Exercício 1. Liste todas as organizações citadas no texto sobre a comunidade quilombola Baú.
Exercício 2. Escreva a continuação do texto sobre a comunidade quilombola Baú, começando logo depois da última frase dele.

Trecho apresentado.
Formação da associação Baú

 
 A certificação de remanescente quilombola foi feita pela Fundação Cultural Palmares em 25 de junho de 2008. Com o apoio da Cáritas Diocesana de Araçuaí e Pastoral do Imigrante e a Indigenista Geralda Chaves Soares assessora da Associação Indígena Pankararu Pataxó (AIPPA) a comunidade teve acesso ao conhecimento do artigo 68 da Constituição e dos procedimentos para ser reconhecida como remanescente
de quilombos(NEIVA, 2012).
 Com esse conhecimento, a comunidade se organizou para conquistar estes direitos, dando origem a Associação Quilombola Baú.

Identidade quilombola

  A identidade quilombola pode ter várias origens. Como vimos na discussão sobre quilombos, estas comunidades são originadas da resistência de negros raptados da África. Essa resistência fez com que vários grupos marginalizados se organizassem de várias formas para se reproduzir com certa autonomia.

Registros extraídos.
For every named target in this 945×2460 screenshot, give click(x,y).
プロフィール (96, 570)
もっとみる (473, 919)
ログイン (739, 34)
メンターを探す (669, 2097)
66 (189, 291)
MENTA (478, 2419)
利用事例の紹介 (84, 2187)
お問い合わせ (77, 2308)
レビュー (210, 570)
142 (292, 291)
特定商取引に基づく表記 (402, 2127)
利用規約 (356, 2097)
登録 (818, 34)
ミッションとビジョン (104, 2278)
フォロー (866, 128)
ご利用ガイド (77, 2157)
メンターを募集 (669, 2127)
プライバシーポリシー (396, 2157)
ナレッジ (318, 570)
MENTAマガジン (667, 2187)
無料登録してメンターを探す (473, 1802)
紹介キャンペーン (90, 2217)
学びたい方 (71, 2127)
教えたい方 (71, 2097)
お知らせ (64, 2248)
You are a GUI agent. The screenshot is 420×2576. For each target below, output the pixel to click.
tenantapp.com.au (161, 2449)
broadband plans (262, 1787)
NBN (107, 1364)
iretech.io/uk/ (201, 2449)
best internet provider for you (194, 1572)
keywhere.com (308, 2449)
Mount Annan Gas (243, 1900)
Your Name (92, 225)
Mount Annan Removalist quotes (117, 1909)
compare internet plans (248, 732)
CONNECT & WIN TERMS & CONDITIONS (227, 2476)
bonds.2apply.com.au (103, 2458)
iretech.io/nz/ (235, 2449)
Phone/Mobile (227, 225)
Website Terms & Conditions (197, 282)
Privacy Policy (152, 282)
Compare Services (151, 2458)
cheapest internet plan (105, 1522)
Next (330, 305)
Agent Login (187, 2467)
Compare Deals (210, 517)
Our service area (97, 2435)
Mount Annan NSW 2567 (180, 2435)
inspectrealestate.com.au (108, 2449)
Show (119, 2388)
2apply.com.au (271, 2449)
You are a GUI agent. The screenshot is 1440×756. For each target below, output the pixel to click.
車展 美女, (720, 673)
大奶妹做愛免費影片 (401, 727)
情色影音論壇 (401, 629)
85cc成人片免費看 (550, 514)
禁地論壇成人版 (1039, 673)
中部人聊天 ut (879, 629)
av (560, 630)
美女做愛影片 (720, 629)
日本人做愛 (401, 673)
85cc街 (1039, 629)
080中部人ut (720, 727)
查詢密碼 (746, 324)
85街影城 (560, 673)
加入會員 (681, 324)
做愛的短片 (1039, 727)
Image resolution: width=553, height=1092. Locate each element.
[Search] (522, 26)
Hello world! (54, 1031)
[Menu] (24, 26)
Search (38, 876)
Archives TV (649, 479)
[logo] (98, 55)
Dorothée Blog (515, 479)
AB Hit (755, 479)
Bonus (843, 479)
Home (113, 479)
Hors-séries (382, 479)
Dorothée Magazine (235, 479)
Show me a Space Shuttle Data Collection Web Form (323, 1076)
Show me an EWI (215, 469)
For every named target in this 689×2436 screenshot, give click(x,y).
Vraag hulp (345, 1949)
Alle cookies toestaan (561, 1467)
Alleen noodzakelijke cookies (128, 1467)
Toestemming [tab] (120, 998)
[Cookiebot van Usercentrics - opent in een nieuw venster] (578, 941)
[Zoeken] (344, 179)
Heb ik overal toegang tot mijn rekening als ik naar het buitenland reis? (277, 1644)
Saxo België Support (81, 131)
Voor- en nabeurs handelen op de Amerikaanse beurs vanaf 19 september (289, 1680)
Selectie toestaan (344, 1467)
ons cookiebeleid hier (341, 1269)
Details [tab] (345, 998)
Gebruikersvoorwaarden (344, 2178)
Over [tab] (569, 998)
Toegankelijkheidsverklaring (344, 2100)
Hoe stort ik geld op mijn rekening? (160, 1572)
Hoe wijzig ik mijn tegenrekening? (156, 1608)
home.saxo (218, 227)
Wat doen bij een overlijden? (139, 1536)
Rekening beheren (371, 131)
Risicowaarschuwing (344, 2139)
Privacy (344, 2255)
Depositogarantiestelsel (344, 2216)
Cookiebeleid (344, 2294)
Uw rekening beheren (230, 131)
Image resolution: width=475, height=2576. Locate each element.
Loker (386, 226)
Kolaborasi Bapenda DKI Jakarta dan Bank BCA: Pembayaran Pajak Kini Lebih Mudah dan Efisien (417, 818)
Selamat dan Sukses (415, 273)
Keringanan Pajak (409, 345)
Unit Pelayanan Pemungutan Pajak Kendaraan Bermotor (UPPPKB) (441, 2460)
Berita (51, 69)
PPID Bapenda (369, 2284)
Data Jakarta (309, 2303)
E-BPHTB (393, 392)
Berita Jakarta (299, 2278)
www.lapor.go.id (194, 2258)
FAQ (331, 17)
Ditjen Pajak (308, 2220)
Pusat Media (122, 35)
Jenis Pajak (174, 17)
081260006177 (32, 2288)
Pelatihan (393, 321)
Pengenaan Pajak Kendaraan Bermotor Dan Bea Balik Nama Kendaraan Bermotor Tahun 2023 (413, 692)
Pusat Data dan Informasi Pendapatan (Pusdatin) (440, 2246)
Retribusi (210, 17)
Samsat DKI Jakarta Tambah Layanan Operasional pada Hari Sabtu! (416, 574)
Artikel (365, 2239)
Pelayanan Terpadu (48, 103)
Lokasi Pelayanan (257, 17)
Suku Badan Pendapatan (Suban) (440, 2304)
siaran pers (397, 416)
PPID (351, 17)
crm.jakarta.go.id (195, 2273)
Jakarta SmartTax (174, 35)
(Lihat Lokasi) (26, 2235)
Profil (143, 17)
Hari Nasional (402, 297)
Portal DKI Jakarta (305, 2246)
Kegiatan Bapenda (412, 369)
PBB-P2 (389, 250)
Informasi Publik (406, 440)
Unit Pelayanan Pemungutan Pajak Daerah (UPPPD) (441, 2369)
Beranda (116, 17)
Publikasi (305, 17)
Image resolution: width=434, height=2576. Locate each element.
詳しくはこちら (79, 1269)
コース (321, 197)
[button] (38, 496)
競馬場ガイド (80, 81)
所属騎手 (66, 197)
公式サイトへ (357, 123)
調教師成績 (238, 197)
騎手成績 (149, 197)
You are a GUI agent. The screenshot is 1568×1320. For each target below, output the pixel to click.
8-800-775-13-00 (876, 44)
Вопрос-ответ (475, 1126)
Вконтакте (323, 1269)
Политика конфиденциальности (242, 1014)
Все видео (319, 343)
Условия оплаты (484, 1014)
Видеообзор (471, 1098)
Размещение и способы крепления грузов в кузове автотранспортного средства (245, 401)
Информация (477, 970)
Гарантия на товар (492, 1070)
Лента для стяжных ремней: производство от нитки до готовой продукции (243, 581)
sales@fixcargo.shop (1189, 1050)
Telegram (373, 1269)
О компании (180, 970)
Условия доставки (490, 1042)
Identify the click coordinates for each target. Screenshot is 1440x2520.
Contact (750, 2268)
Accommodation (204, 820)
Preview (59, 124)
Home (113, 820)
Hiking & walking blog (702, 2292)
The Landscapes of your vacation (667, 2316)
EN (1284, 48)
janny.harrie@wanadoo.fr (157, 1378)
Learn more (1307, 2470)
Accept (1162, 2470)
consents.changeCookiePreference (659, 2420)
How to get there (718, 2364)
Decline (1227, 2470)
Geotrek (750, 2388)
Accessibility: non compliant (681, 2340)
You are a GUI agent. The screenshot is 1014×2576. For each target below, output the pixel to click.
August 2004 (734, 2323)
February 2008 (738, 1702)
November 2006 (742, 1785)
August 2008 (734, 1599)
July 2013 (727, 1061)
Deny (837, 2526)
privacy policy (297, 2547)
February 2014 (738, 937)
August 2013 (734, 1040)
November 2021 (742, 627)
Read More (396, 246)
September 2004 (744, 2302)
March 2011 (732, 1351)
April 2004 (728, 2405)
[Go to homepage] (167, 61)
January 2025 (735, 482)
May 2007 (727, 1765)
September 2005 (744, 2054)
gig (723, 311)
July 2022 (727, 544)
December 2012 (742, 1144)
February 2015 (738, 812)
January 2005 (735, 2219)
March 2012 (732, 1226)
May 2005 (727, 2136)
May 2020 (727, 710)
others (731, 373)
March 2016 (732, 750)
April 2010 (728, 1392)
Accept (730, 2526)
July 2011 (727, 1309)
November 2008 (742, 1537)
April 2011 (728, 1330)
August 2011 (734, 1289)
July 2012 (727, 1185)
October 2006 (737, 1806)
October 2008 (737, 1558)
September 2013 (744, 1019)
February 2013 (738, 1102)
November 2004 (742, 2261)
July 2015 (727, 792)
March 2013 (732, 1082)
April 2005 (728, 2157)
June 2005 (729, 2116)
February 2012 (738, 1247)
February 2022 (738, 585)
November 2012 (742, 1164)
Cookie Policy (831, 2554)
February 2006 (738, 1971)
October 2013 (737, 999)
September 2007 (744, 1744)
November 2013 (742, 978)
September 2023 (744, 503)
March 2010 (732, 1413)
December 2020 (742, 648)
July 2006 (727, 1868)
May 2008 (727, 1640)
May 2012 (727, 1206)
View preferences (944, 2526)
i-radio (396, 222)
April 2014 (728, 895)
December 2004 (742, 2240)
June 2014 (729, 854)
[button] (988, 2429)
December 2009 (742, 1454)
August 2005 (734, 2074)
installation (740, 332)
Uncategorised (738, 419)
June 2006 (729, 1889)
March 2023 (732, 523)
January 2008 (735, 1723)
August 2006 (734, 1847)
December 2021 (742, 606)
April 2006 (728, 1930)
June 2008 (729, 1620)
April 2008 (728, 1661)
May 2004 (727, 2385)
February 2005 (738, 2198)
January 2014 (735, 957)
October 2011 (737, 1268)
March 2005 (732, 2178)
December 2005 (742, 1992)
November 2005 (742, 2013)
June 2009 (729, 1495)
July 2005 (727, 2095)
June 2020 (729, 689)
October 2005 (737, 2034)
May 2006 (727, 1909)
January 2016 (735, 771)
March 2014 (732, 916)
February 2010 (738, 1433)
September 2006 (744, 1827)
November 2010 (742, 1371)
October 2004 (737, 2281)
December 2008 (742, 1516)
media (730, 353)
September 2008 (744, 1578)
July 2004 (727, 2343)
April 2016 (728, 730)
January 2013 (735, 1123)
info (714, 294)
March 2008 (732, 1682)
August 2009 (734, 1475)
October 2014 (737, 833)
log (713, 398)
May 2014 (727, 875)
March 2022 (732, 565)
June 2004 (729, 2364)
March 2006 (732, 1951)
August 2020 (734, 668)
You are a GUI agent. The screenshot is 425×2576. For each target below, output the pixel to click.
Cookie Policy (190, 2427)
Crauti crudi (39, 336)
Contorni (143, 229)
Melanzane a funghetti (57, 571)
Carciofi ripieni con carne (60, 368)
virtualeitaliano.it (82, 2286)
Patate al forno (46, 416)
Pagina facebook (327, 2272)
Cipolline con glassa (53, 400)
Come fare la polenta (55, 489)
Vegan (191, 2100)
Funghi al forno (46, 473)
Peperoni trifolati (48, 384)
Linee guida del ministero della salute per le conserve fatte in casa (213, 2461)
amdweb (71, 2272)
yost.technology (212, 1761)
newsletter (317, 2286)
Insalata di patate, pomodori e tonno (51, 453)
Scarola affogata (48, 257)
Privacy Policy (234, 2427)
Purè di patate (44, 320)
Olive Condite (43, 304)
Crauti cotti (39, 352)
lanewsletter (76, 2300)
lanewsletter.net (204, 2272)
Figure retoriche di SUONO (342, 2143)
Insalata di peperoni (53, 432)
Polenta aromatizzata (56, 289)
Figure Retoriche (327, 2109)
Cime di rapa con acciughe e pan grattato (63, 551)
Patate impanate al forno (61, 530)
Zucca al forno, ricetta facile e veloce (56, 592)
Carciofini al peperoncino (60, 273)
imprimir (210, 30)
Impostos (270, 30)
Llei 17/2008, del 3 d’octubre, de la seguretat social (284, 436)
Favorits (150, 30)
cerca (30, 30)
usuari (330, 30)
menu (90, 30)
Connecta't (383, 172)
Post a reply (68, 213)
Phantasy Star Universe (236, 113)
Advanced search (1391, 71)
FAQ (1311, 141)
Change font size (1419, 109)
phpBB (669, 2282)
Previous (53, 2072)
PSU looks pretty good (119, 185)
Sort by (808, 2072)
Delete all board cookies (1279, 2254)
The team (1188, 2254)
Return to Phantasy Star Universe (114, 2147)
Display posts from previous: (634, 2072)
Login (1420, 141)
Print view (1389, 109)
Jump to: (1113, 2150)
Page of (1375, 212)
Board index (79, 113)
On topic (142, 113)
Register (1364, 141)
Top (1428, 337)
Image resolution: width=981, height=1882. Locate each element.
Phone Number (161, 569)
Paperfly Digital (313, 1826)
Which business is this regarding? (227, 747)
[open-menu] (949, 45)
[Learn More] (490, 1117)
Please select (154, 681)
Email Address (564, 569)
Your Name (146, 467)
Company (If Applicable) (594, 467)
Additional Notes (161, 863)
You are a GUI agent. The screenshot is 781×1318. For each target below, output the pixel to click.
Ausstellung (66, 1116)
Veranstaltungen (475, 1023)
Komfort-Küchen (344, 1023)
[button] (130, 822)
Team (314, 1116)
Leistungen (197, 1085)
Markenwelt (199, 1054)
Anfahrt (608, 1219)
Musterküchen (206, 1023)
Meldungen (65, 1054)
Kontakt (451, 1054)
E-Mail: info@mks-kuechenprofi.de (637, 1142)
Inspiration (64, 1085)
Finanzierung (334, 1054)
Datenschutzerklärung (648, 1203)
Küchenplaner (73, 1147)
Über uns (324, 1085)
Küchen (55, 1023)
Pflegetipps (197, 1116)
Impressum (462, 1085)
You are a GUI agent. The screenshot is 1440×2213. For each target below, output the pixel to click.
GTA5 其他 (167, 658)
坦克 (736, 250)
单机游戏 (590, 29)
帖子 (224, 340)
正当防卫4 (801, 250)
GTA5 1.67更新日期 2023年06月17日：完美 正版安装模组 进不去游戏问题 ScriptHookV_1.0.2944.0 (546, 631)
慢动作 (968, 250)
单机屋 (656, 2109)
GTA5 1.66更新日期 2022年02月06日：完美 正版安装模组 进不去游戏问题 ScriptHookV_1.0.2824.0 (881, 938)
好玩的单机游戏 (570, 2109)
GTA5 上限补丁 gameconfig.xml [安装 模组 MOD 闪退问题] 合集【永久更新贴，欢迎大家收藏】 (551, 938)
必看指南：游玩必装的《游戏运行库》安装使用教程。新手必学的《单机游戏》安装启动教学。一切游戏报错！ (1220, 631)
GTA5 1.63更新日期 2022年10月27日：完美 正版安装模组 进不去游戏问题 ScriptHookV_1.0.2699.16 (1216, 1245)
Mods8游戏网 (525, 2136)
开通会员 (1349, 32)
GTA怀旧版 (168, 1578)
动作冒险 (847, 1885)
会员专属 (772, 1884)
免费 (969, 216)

Resposta final 1.
- Fundação Cultural Palmares
- Cáritas Diocesana de Araçuaí
- Pastoral do Imigrante
- Associação Indígena Pankararu Pataxó (AIPPA)
- Associação Quilombola Baú

Resposta final 2.
  Alguns critérios para o surgimento da identidade quilombola estão bem claros na história destas comunidades, como a raiz comum de vários indivíduos do grupo laços de solidariedade para a manutenção da liberdade, indivíduos marginalizados de vários lugares com um inimigo em comum (ALMEIDA, 2008)

sexta-feira, 11 de setembro de 2015




  A Comunidade Quilombola Baú está localizada no município de Araçuaí, na região nordeste do Estado de Minas Gerais, na microrregião do Médio Jequitinhonha, a uma distância de 678 km da capital Belo Horizonte (NEIVA, 2012). A comunidade está dividida em dois territórios, a área urbana e área rural. O território urbano fica no bairro Sagrado Coração de Jesus, popularmente conhecido como bairro Pipoca (REIS, 2013).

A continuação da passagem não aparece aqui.